What you will do:
Every line from the start of the records below to the line containing "Task: Click the back arrow beside 创建规则" should be retyped exactly, that line included, and no others.

Records from a dataset:
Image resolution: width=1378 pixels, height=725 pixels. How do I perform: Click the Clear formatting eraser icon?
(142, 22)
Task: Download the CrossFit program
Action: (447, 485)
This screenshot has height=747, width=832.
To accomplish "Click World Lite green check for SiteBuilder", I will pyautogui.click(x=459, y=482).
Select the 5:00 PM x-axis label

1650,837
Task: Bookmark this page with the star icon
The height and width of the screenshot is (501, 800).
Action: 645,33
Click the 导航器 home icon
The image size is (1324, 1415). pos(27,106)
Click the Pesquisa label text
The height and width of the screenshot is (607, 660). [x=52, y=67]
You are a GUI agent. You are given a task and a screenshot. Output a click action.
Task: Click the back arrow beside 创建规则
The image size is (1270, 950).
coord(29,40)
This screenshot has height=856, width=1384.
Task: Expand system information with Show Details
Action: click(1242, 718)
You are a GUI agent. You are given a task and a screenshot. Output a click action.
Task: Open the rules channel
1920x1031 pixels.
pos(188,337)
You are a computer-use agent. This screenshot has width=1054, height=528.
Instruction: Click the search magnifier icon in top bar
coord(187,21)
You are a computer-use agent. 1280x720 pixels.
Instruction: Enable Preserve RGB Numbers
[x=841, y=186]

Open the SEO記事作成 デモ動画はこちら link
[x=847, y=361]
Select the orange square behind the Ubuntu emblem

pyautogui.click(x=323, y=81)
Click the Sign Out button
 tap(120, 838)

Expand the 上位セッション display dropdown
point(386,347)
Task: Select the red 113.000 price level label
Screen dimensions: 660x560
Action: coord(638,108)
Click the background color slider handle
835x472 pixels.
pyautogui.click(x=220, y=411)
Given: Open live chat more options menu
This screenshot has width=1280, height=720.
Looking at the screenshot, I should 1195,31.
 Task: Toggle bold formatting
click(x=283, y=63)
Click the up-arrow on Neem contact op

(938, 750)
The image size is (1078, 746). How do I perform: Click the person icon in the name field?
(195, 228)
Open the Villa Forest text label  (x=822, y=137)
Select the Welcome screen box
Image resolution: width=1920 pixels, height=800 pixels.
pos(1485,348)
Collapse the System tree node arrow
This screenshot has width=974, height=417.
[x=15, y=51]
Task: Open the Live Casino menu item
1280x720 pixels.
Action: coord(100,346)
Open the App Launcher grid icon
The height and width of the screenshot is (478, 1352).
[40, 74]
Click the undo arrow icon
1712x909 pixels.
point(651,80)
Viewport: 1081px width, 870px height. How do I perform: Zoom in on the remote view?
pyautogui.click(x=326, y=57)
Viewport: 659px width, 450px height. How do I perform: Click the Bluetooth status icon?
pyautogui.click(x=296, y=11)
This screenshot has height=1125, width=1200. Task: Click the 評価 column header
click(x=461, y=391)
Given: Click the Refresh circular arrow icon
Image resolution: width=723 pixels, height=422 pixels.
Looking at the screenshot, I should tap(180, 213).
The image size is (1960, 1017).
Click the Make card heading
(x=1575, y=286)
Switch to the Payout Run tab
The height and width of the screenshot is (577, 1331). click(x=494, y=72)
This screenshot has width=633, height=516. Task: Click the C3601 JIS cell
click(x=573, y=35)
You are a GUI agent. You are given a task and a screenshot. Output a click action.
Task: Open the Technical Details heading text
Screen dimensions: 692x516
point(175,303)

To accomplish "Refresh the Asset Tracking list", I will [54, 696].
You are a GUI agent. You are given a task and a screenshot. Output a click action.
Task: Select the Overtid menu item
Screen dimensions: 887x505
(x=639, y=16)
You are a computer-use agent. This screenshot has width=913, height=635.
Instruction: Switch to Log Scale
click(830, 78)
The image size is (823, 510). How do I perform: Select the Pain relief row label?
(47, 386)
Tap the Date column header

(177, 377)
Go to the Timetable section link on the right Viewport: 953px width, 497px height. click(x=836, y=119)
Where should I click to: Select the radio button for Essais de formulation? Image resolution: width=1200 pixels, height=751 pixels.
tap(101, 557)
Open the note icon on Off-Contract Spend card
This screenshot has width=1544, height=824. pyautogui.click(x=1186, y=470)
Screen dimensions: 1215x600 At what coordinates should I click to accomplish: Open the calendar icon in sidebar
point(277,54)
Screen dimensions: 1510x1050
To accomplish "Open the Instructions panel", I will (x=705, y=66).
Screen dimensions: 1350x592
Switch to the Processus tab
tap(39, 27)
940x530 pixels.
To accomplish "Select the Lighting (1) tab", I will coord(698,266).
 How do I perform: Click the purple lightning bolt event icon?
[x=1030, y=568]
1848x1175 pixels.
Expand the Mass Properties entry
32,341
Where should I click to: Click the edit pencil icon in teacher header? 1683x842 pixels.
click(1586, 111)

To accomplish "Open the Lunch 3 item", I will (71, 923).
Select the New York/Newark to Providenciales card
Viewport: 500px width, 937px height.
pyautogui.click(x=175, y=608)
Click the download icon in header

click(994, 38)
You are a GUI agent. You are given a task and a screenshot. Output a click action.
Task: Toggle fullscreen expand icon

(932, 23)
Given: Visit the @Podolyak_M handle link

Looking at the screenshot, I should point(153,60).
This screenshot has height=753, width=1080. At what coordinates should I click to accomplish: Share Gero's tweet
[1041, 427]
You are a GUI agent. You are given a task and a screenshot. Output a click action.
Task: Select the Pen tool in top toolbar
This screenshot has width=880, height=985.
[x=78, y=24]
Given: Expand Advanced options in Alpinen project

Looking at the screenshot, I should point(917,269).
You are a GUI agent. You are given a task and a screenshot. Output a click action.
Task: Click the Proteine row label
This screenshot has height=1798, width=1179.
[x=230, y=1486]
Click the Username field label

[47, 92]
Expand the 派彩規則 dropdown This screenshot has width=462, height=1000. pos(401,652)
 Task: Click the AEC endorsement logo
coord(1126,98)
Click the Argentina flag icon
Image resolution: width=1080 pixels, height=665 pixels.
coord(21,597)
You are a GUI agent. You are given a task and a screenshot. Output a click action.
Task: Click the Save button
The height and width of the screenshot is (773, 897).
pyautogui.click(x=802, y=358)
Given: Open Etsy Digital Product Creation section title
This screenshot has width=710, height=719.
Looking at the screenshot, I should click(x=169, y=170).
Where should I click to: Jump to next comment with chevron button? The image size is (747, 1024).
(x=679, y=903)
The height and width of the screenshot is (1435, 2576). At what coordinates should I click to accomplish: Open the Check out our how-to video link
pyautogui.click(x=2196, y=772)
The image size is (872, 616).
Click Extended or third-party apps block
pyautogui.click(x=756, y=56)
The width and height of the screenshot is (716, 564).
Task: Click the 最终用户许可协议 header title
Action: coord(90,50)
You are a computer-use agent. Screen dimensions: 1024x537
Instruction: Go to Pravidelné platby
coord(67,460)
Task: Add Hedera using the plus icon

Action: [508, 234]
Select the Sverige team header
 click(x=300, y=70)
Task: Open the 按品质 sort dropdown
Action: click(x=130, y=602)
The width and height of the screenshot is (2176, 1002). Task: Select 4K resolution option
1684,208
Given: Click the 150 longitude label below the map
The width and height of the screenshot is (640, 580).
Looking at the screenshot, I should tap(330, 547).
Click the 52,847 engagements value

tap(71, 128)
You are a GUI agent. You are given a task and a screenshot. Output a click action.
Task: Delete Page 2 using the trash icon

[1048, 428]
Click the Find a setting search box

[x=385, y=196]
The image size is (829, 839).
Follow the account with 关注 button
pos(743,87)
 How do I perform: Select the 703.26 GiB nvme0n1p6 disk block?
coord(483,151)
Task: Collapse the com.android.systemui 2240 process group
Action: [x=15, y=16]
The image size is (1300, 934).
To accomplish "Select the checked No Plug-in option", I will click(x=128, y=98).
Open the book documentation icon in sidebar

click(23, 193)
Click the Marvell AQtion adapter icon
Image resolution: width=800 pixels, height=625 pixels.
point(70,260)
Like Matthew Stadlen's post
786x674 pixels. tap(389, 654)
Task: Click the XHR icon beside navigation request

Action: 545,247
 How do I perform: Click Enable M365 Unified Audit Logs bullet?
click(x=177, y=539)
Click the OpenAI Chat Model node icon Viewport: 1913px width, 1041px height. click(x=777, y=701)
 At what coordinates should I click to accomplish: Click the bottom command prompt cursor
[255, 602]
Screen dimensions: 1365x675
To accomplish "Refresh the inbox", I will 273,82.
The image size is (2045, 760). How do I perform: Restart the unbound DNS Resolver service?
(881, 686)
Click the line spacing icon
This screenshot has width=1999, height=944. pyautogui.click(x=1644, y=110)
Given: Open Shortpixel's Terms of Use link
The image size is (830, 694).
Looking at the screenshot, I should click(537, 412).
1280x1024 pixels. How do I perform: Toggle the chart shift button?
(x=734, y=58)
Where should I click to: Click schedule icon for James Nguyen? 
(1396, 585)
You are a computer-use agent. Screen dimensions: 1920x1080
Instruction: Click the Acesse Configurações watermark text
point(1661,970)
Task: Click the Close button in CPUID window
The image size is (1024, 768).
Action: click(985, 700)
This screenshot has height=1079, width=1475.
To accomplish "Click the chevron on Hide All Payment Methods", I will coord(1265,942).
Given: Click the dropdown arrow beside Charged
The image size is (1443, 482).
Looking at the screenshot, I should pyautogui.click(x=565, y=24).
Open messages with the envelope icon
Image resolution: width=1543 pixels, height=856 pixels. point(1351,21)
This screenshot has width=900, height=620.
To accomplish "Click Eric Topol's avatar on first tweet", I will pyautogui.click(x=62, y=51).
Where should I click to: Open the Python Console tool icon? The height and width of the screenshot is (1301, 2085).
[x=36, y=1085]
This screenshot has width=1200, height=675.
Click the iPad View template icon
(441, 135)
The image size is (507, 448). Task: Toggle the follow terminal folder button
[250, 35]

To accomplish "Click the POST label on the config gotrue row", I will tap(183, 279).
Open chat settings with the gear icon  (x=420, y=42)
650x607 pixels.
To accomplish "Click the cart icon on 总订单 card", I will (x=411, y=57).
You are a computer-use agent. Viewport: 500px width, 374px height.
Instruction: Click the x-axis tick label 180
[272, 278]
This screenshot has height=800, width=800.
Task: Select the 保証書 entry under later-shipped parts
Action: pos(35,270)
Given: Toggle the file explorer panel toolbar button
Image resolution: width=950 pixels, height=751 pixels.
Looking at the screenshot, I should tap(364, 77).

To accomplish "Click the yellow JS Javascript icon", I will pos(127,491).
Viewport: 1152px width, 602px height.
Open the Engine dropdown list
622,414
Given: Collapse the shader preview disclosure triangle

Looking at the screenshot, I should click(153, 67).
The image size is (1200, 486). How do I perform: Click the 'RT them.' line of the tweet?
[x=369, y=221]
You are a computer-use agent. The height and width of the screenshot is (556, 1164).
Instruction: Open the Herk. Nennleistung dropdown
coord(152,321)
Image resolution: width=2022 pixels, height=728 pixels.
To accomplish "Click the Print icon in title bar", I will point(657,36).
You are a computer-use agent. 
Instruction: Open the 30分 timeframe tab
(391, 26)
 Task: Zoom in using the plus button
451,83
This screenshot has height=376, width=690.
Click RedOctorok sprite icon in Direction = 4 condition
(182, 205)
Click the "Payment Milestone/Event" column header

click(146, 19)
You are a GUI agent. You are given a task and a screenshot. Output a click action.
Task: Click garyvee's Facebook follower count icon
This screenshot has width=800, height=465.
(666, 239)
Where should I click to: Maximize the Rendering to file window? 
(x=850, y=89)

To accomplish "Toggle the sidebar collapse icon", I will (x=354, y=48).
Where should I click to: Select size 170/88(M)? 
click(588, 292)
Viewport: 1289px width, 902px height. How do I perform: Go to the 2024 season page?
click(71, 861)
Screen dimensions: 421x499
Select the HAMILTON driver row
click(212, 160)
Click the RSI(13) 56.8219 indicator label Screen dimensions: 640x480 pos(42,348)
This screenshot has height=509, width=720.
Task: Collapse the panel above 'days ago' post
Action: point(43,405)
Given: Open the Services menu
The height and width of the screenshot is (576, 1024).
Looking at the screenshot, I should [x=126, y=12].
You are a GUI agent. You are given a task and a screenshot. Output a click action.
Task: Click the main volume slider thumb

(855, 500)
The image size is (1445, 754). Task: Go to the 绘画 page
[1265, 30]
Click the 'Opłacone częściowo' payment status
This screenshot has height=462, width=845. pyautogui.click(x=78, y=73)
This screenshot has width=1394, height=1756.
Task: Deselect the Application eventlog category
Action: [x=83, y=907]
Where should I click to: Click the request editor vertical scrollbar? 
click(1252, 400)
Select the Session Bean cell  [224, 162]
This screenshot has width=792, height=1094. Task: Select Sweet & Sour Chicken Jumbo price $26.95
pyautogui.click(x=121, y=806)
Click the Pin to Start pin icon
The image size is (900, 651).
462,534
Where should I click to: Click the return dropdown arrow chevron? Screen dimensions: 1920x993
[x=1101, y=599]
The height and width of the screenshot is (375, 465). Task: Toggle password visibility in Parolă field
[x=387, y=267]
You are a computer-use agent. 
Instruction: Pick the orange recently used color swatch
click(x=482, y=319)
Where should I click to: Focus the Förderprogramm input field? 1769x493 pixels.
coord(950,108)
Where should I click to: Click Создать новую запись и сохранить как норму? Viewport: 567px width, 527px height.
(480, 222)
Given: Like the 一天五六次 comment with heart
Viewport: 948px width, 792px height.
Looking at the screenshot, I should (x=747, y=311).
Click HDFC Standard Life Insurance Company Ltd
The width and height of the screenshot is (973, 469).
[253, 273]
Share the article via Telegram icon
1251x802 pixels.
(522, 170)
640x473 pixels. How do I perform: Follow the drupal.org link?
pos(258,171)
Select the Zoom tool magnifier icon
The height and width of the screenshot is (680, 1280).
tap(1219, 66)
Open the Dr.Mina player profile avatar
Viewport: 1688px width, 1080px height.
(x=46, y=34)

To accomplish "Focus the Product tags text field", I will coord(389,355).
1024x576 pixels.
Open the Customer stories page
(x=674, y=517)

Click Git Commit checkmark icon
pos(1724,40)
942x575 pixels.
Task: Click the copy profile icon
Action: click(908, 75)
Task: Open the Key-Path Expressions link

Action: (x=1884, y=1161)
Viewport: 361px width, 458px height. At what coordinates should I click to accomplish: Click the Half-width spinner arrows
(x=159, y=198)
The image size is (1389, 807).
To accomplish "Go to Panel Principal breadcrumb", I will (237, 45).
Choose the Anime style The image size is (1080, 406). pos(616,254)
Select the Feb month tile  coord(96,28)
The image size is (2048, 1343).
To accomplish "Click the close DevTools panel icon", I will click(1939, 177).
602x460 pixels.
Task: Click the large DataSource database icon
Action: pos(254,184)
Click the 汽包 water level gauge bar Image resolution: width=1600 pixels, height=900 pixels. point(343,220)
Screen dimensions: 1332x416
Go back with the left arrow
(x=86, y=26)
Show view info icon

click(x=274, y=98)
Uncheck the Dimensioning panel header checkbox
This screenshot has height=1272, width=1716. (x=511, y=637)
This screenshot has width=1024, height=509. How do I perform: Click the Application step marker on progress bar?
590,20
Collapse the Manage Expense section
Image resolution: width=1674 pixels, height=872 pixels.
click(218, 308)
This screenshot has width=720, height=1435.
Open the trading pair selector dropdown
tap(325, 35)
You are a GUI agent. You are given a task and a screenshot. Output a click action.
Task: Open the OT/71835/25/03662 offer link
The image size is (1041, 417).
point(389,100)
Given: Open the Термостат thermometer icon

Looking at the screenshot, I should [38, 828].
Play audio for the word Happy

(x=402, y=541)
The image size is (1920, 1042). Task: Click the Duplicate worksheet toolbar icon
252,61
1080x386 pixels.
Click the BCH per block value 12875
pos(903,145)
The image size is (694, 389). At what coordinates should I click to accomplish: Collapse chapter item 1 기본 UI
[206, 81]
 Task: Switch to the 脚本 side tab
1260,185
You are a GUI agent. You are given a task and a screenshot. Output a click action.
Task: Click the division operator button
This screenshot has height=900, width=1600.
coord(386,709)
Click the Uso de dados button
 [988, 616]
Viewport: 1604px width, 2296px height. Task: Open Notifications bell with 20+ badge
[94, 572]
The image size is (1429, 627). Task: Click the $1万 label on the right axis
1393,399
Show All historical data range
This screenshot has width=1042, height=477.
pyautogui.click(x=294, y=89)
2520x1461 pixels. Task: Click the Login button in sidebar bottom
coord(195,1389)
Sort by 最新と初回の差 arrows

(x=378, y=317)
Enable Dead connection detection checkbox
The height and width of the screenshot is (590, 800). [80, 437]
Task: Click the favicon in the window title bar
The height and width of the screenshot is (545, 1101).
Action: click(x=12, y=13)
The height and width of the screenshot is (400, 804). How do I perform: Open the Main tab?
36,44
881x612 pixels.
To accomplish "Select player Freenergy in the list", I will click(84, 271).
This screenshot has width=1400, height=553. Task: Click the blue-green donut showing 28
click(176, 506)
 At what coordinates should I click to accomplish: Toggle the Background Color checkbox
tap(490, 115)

Task output:
Image resolution: width=1378 pixels, height=725 pixels. How do I perform: Click the Clear formatting eraser icon?
(142, 22)
Task: Download the CrossFit program
Action: (447, 485)
This screenshot has height=747, width=832.
To accomplish "Click World Lite green check for SiteBuilder", I will pyautogui.click(x=459, y=482).
Select the 5:00 PM x-axis label

1650,837
Task: Bookmark this page with the star icon
The height and width of the screenshot is (501, 800).
Action: 645,33
Click the 导航器 home icon
The image size is (1324, 1415). pos(27,106)
Click the Pesquisa label text
The height and width of the screenshot is (607, 660). [x=52, y=67]
You are a GUI agent. You are given a task and a screenshot. Output a click action.
Task: Click the back arrow beside 创建规则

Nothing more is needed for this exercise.